Observateur, acteur et pédagogue de la vie politique, Patrick Palisson est, depuis longtemps, un citoyen engagé. Notamment dans la défense et la promotion de l'école de la république, des droits de l'enfant et de l'égalité entre les femmes et les hommes. Il est membre du Parti socialiste français et du Parti socialiste européen.
Le résultat des élections européennes a laissé un goût amer aux sympathisants et aux militants socialistes, qu'ils se soient ou non mobilisés pendant la campagne. Être largement derrière la Droite et faire jeu quasi égal avec les Écologistes en a surpris ou déçu plus d'un. Tout a été dit sur les raisons de cet insuccès, appréciations partagées et analyses divergentes comprises. N'y revenons pas.
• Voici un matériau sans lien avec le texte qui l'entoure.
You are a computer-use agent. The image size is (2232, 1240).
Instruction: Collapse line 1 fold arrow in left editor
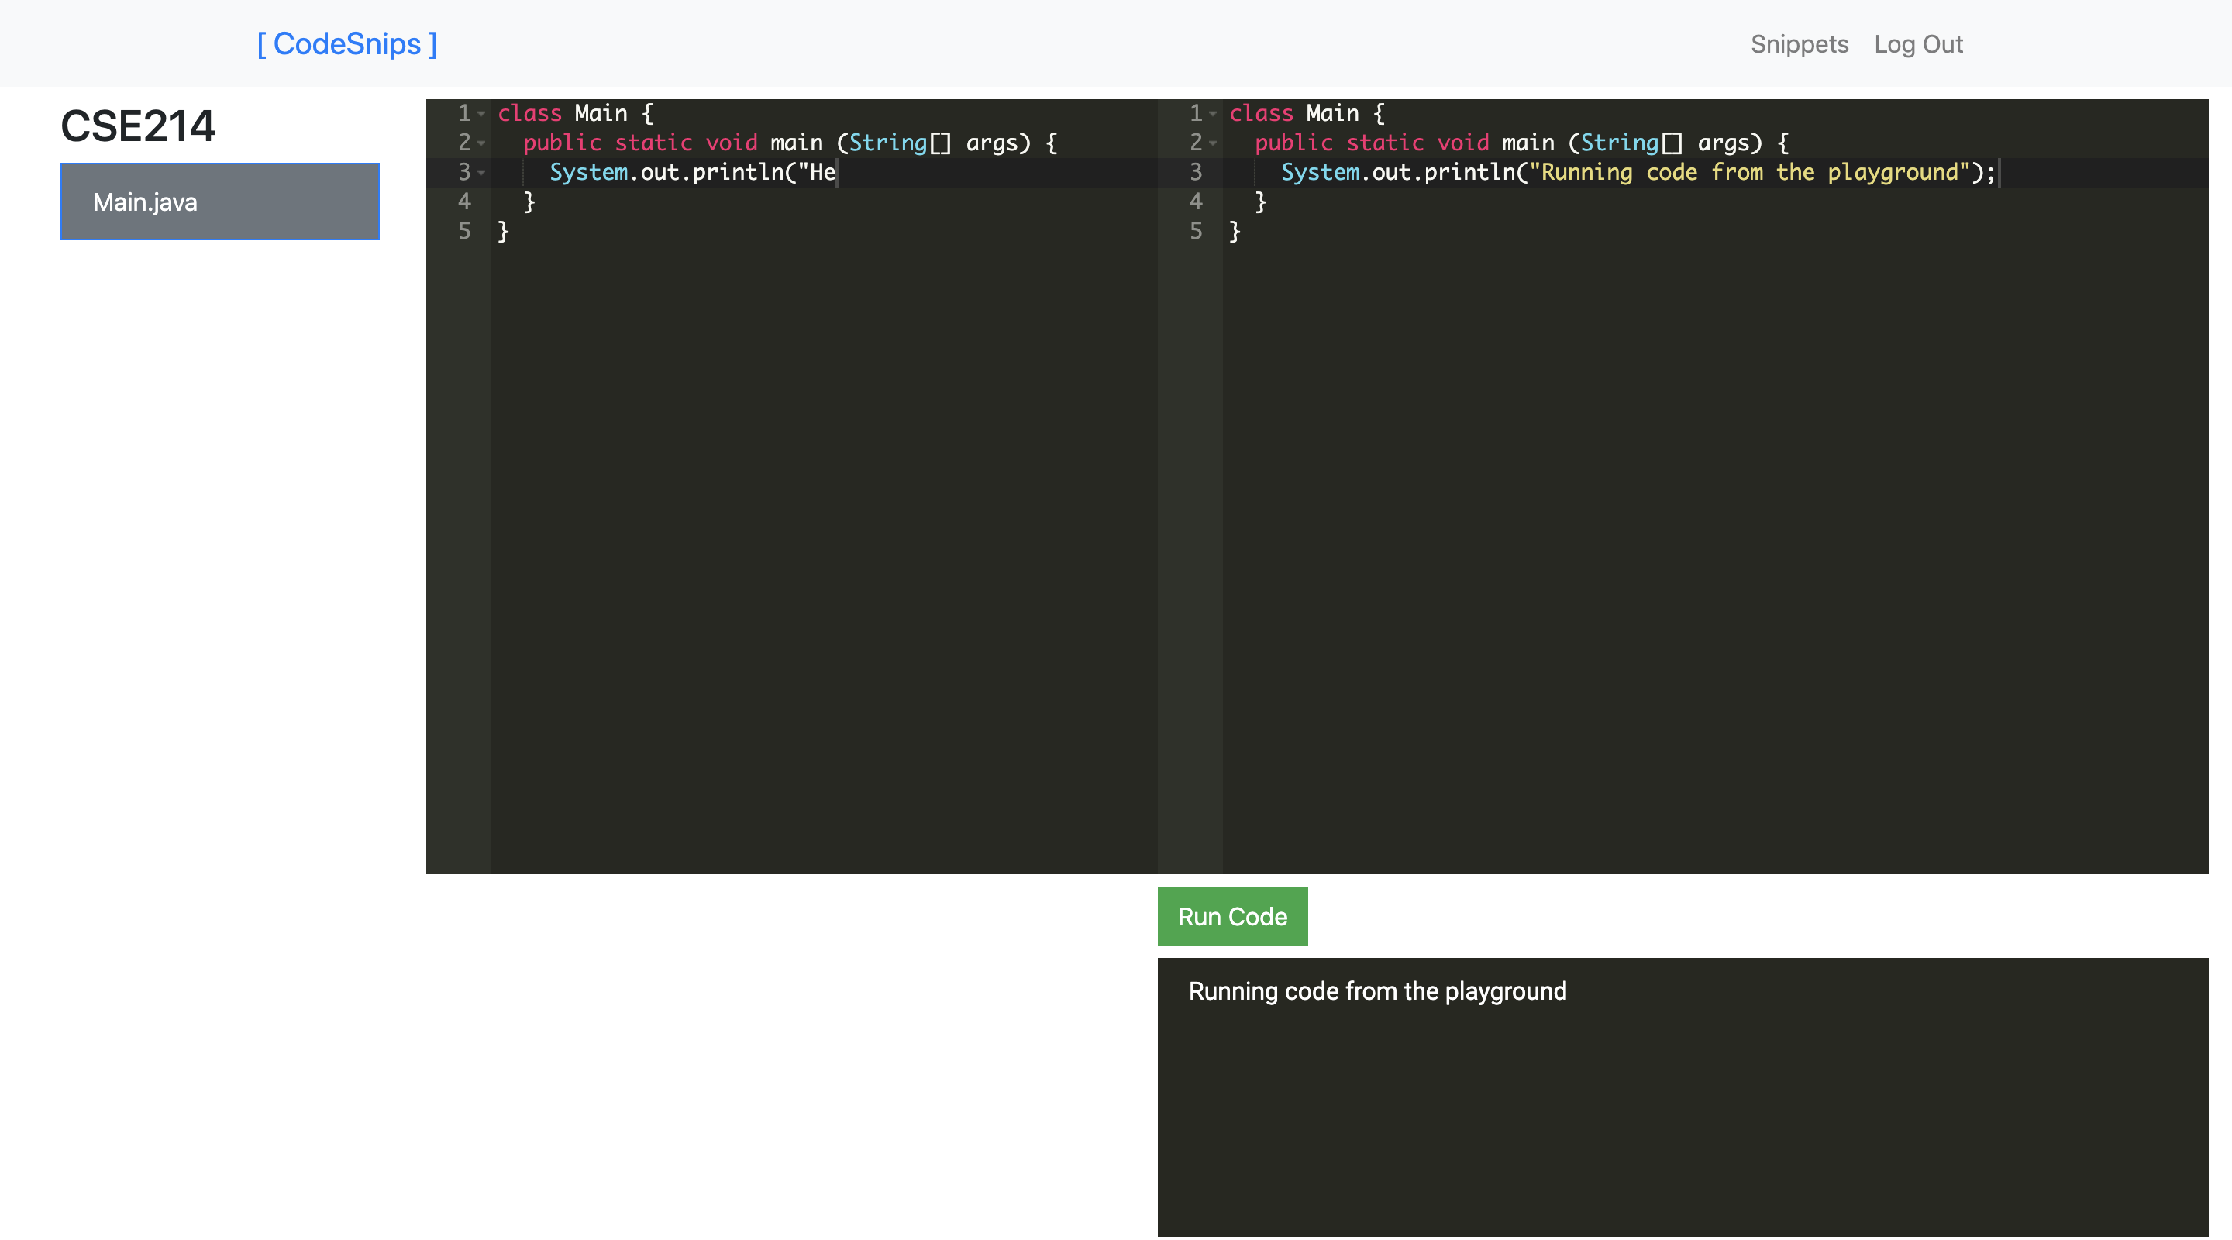(x=482, y=114)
Mais, alors qu'il s'agissait de décider de la représentation parlementaire de l'Union européenne, reconnaissons que les circonscriptions électorales, infra nationales et inter-régionales, se sont avérées désespérément virtuelles et que la campagne fut malencontreusement hexagonale, malgré l'effort louable du Parti Socialiste Européen.
Il en sera tout autrement pour les Régionales de 2010, élections franco-françaises qui vont se décliner et se vivre dans chacune des vingt-six régions, bien réelles, de notre pays.
Certes, les médias et les ténors nationaux ne s'interdiront pas de s'exprimer pour soutenir ou décrier majorité et oppositions. Sans doute, trouvera-t-on opportun de flécher quelques orientations et propositions emblématiques communes à toutes les équipes régionales de compétiteurs d'un même camp. Mais, n'en doutons pas, c'est dans chaque région, liste contre listes, programme contre programmes, mobilisation contre mobilisations, que l'essentiel de la campagne se fera, dans un contexte géographique, culturel et politique chaque fois singulier. Tête de liste, candidats et militants ne devront pas s'y tromper. Il leur faudra rester organisés, déterminés, lucides et engagés sur leur territoire, jusqu'à la veille du second tour de l'élection. Particulièrement à Gauche.